- _Extracted entries_:
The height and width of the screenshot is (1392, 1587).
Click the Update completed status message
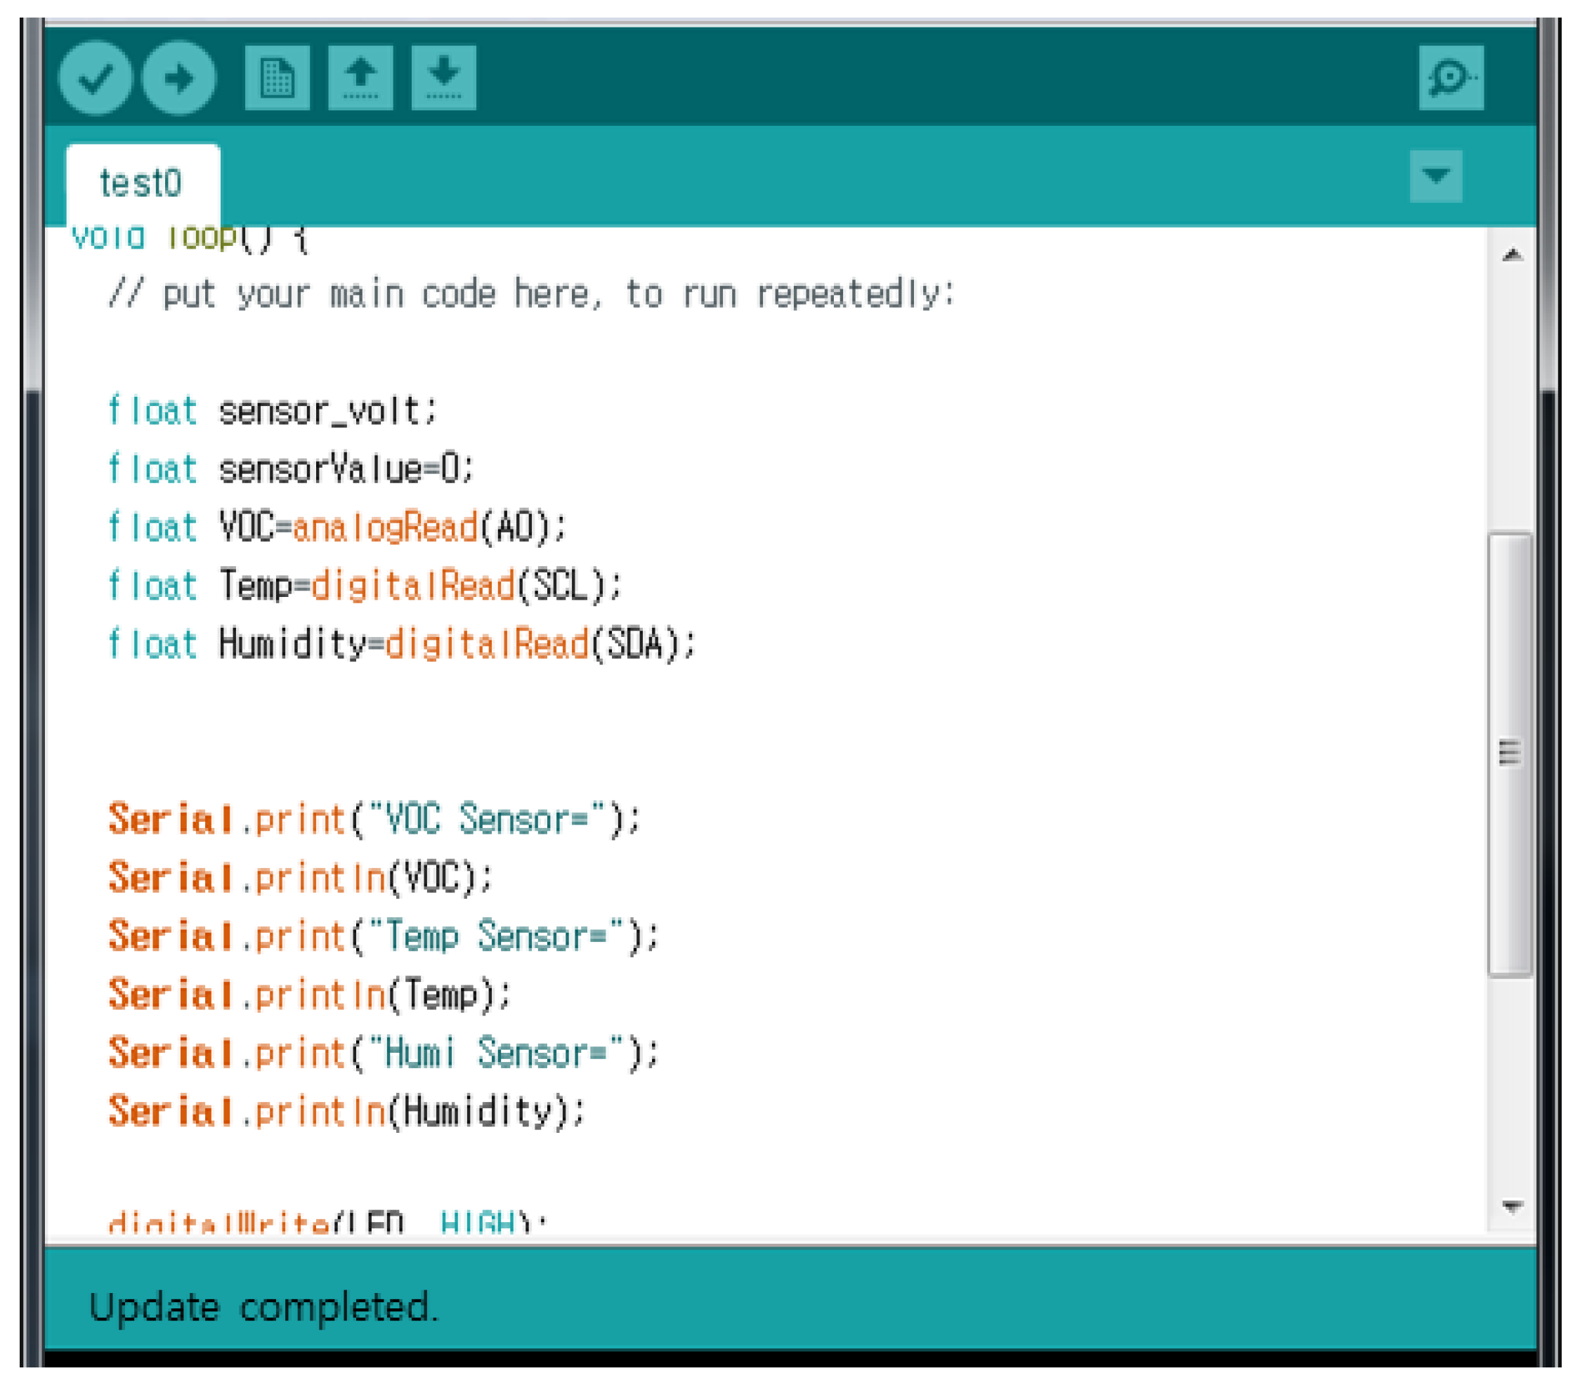[264, 1307]
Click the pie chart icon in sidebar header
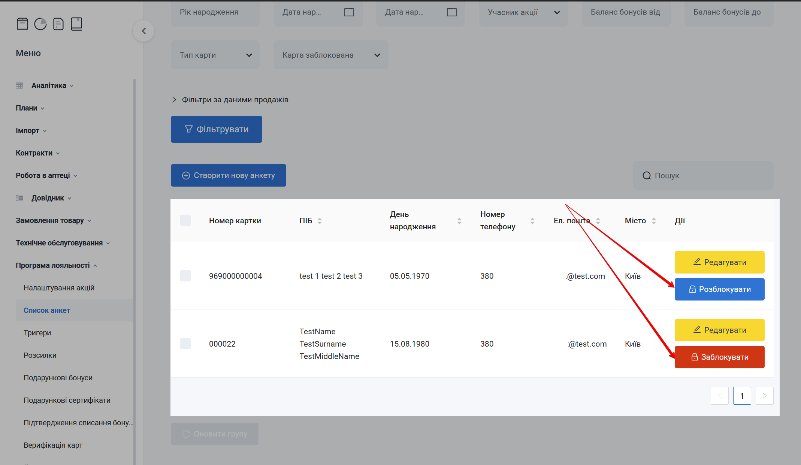The image size is (801, 465). click(x=40, y=24)
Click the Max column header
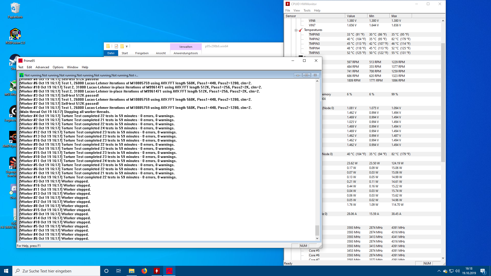The image size is (491, 276). [x=400, y=16]
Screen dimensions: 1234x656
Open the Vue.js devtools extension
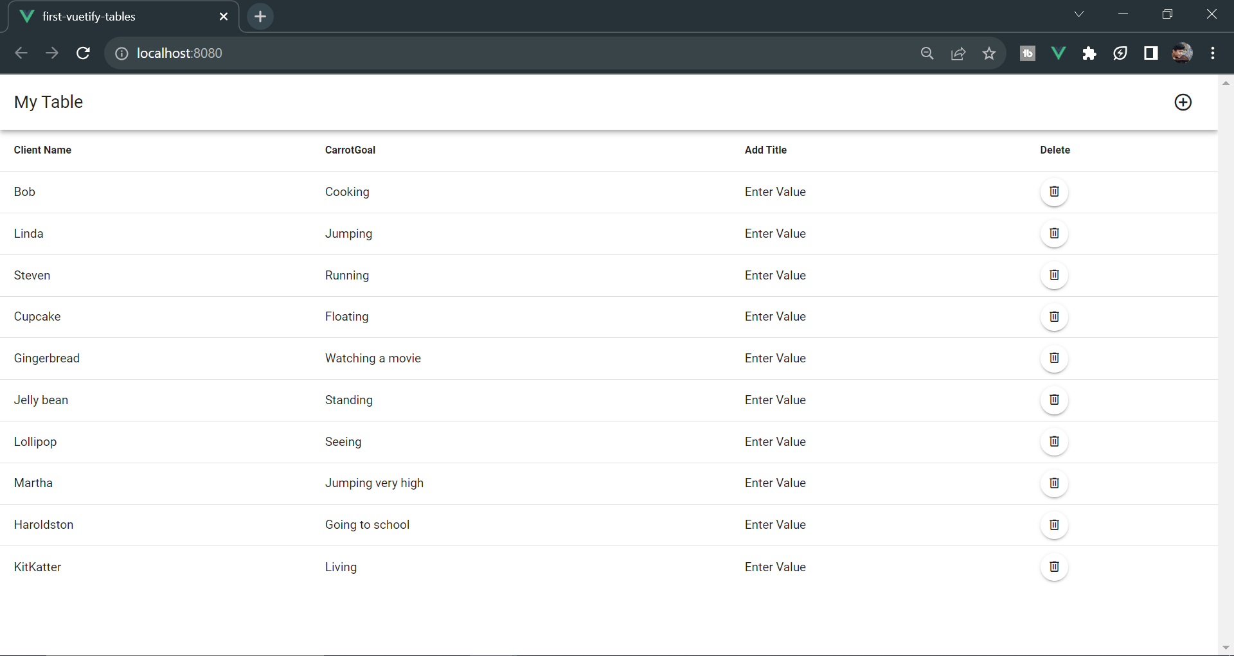click(1058, 53)
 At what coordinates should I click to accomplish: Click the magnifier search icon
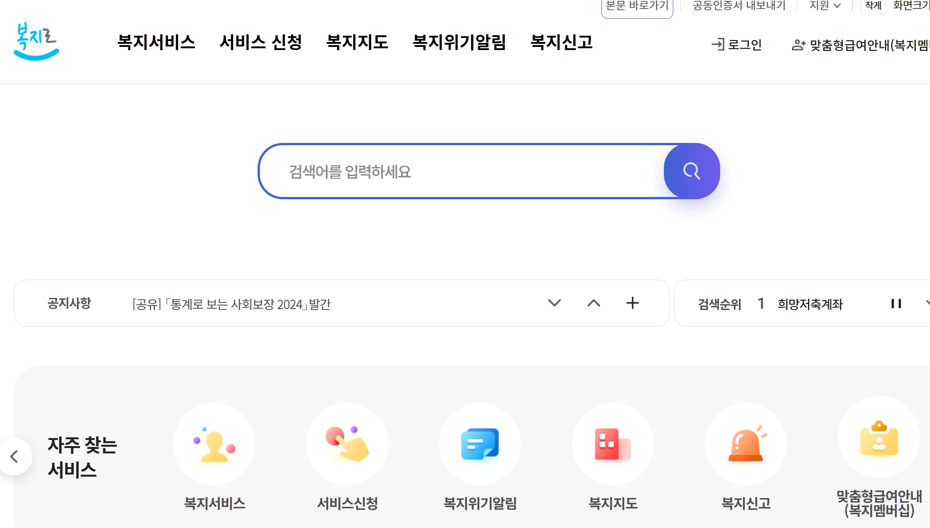coord(692,172)
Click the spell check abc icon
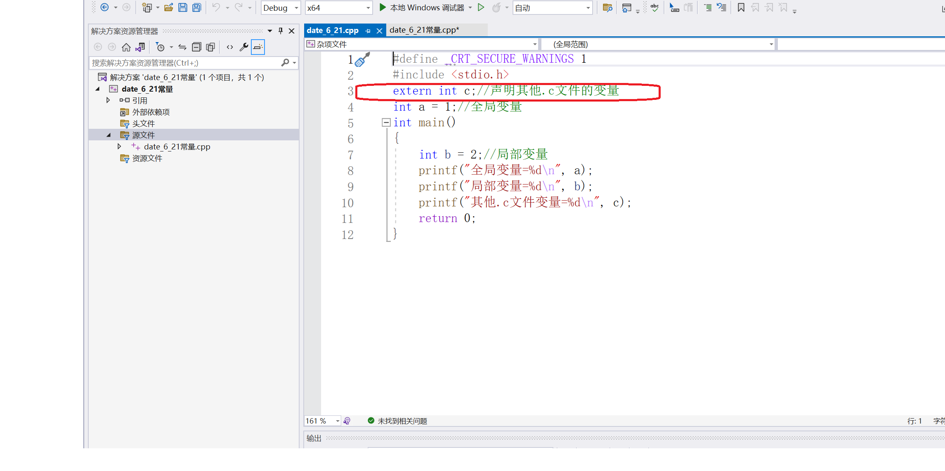Image resolution: width=945 pixels, height=471 pixels. (654, 7)
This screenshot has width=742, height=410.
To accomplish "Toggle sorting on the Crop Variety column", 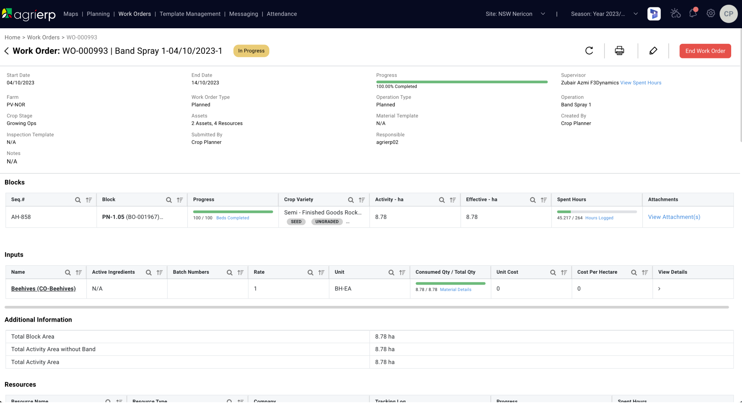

- _Your instructions_: All that should be printed is the run of lines above from the one with "Click the Update completed status message" through the one with "Screen dimensions: 1234x656", both included, exactly as given, with pictures left out.

- _Written answer_:
Click the Update completed status message
[264, 1307]
Click the pie chart icon in sidebar header
The image size is (801, 465). click(x=40, y=24)
Click the Max column header
The image size is (491, 276). [x=400, y=16]
Screen dimensions: 1234x656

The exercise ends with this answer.